Since becoming the party’s presumptive nominee, President Trump has leaned toward inflammatory statements about the record surge of migrants at the southern border.
He described immigrants as “poisoning the blood of the nation,” questioned whether they should be considered human beings, and claimed without evidence that countries were emptying prisons and psychiatric hospitals in the United States.
He also accused Biden of waging a “conspiracy to overthrow the United States of America,” and said Biden would “destroy the American system, override the will of real American voters, and create new policies that would give them control of elections.” “They are trying to establish a strong power base.” For generations. ”

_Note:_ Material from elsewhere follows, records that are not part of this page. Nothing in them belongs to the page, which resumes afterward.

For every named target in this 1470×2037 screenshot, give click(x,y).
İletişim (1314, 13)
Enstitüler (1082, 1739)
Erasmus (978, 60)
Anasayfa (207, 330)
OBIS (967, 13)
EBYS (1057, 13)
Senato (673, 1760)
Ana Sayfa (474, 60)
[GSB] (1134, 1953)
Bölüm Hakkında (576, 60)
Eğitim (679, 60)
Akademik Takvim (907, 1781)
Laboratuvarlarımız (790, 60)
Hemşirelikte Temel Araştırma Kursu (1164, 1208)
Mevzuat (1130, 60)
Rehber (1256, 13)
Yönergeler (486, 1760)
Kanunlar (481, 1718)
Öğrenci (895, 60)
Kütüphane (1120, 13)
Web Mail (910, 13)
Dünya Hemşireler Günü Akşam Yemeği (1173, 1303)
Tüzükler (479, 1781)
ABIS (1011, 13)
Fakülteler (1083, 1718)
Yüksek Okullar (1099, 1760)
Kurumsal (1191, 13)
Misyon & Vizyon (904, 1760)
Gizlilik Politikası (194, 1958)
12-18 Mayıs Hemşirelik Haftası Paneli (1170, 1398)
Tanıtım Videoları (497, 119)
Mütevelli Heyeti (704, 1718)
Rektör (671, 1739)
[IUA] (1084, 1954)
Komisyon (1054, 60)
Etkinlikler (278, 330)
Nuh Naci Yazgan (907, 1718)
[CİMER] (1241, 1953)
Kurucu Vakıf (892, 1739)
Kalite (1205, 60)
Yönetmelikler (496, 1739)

Republicans in both states are in catch-up mode, as they appear to be systematically lagging far behind Democrats just six months before the first round of early voting for the general election.
Michigan Republican Party Chairman Pete Hoekstra told The Associated Press last week that the Trump campaign and its partners at the Republican National Committee have not yet made any major general election investments in the state and that no general election field staff has been deployed. He said he has not done so.
Michigan Republican lawmakers have also found themselves embroiled in controversy in recent weeks.
State Rep. Matthew Maddock falsely claimed that buses carrying college athletes to Detroit for March Madness were bringing illegal immigrant “infiltrators” into the city.
Meanwhile, in Wisconsin, Democrats touted their statewide organization, citing the 44 field offices they already operate in the state and more than 50 staff members.
The Trump campaign has not yet released the names of party leaders or organizers in Wisconsin.
The Wisconsin Republican Party has also come under fire in recent years, with the state Republican Party’s executive director resigning in March, months before the party’s national convention in Milwaukee.
Democrats are celebrating a series of victories, including the Wisconsin Supreme Court’s recent overturning of Republican-drawn congressional maps, which are expected to lead to Democratic victories.
This will be President Trump’s first visit to the state since 2022, when he held a rally to support gubernatorial candidate Tim Michels, who lost to Democratic Gov. Tony Evers.
The Trump campaign is trying to bounce back, saying it will open dozens of offices and hire hundreds of employees over the next 30 to 45 days.
___ Colvin reported from New York. Associated Press writer Scott Bauer in Madison, Wisconsin, contributed to this report.